The stock market notched significant declines in 2022, with the Dow Jones Industrial Average, S&P 500, and Nasdaq marking their worst year since 2008, falling 8.8%, 19.4%, and 33.1% respectively, according to CNBC.
The stock market’s fall in 2022 came during a year in which Russia has been waging a war against Ukraine and the Federal Reserve has been hiking interest rates in a bid to combat the high inflation that has been hammering Americans.
“Over the last 12 months, the all items index increased 7.1 percent before seasonal adjustment,” the U.S. Bureau of Labor Statistics noted in a consumer price index report released earlier this month. “The all items index increased 7.1 percent for the 12 months ending November; this was the smallest 12- month increase since the period ending December 2021.”
Economic conditions could keep getting worse for awhile.

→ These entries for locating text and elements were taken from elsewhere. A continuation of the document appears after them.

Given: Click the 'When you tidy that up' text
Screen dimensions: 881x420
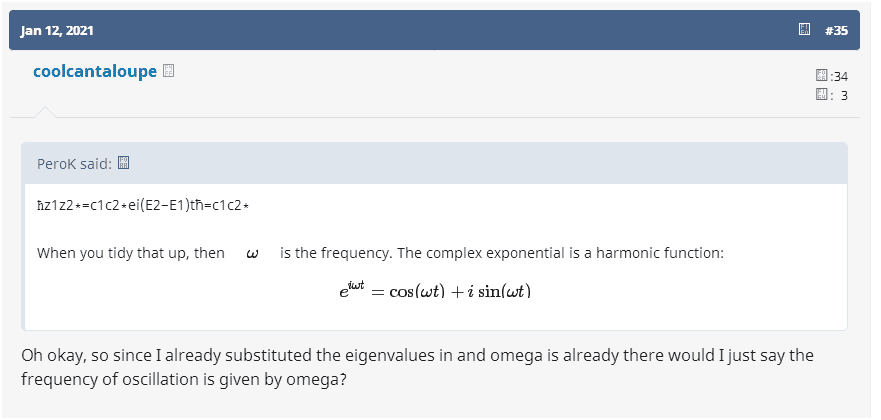Looking at the screenshot, I should coord(131,253).
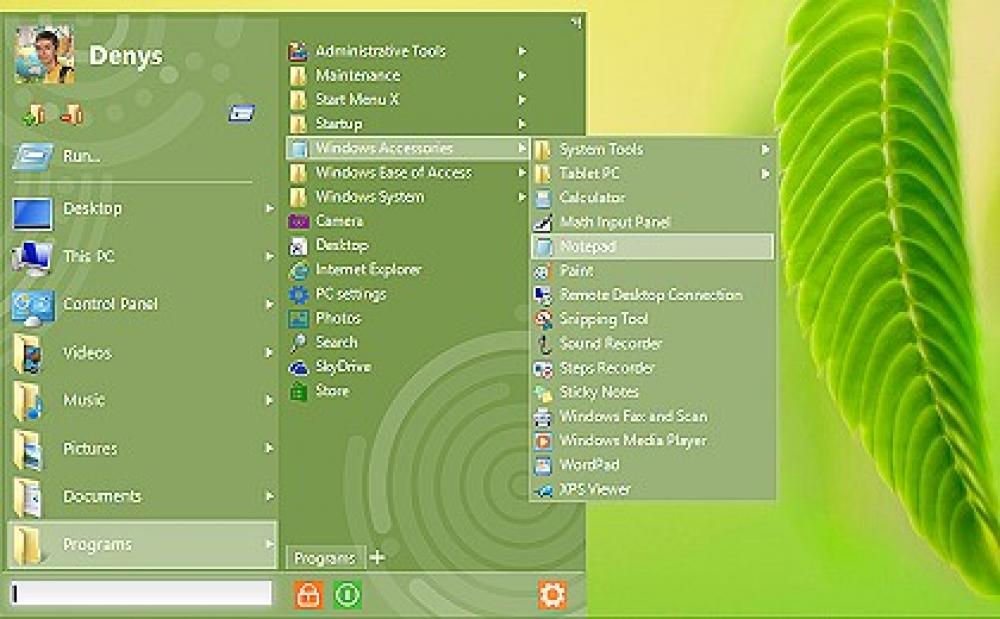Open Internet Explorer
This screenshot has width=1000, height=619.
367,269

“You still have high inflation which is moderating, you have a declining housing market, you have slowing growth—all that suggest a potential continued deterioration in the economy in the first part of 2023,” head of portfolio management for Commonwealth Financial Network Peter Essele said, according to the Wall Street Journal — the outlet reported that Essele suggested that the downturn may lead the Fed to start indicating a potential for interest-rate decreases. “That could set up a very nice picture for the latter half of 2023,” he said.
Congress recently passed an around $1.7 trillion omnibus spending package that ran thousands of pages long, sparking criticism from conservatives — Sen. Ted Cruz of Texas described it as a “spending boondoggle” that “will drive inflation and prices even higher.” There were 18 GOP senators and 9 House Republicans who voted in favor of passing the measure.